On awakening he glances at the clock, a medieval European invention, rises in haste, and goes to the bathroom. Here, if he stops to think about it, he must feel himself in the presence of a great American institution; he will have heard stories of both the quality and frequency of foreign plumbing and will know that in no other country does the average man or woman perform their ablutions in the midst of such splendor. But the insidious foreign influences pursue him even here. Glass was invented by the ancient Egyptians, the use of glazed tiles for floors and walls in the Middle East, porcelain in China, and the art of enameling on metal by Mediterranean artisans of the Bronze Age. Even his bathtub and toilet are but slightly modified copies of Roman originals. The only purely American contribution to the ensemble is the steam radiator, against which our patriot very briefly and unintentionally places his posterior.

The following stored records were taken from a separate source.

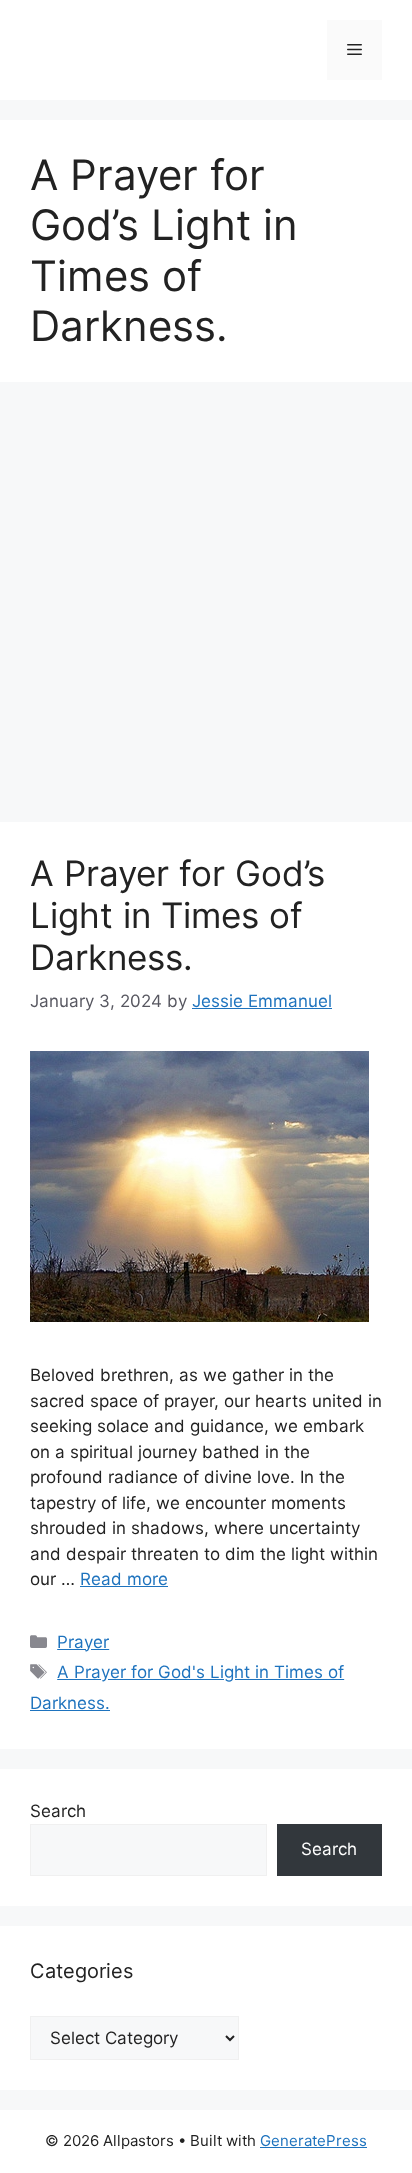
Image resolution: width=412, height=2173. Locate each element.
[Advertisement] (206, 608)
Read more (124, 1579)
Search (58, 1811)
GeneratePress (313, 2140)
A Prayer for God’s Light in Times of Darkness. (177, 915)
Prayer (83, 1642)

Returning to the bedroom, the unconscious victim of un-American practices removes his clothes from a chair, invented in the Near East, and proceeds to dress. He puts on close-fitting tailored garments whose form derives from the skin clothing of the ancient nomads of the Asiatic steppes and fastens them with buttons whose prototypes appeared in Europe at the close of the Stone Age. He puts on his feet stiff coverings made from hide prepared by a process invented in ancient Egypt and cut to a pattern which can be traced back to ancient Greece and makes sure they are properly polished, also a Greek idea. Lastly, he ties about his neck a strip of bright-colored cloth, which is a vestigial survival of the shoulder shawls worn by seventeenth-century Croats. He gives himself a final appraisal in the mirror, an old Mediterranean invention and goes downstairs to breakfast.
Here a whole new series of foreign things confront him. His food and drink are placed before him in pottery vessels, the popular name of which - china - is sufficient evidence of their origin. His fork is a medieval Italian invention and his spoon a copy of a Roman original. He will usually begin his meal with coffee, an Abyssinian plant first discovered by Arabs. The American is quite likely to need it to dispel the morning after affects of over-indulgence in fermented drinks, invented in the Near East; or distilled ones, invented by the alchemists of medieval Europe.
If our patriot is old-fashioned enough to adhere to the so-called American breakfast, his coffee will be accompanied by an orange, or orange juice, domesticated in the Mediterranean region, a cantaloupe domesticated in Persia, or grapes domesticated in Asia Minor. From this he will go on to waffles, a Scandinavian invention, with plenty of butter, originally a Near-Eastern cosmetic.
Breakfast over, he sprints for his train - the train, not the sprinting, being an English invention. At the station, he pauses for a moment to buy a newspaper, paying for it with coins invented in ancient Lydia. Once on the train he settles back to inhale the fumes of a cigarette invented in Mexico, or a cigar invented in Brazil. Meanwhile, he reads the news of the day, imprinted in characters invented by the ancient Semites by a process invented in Germany upon a material invented in China. As he scans the latest editorial pointing out the dire results to our institutions of accepting foreign ideas, he will not fail to thank a Hebrew God in an Indo-European language that he is one hundred percent (decimal system invented by the Greeks) American (from Americus Vespucci, Italian geographer).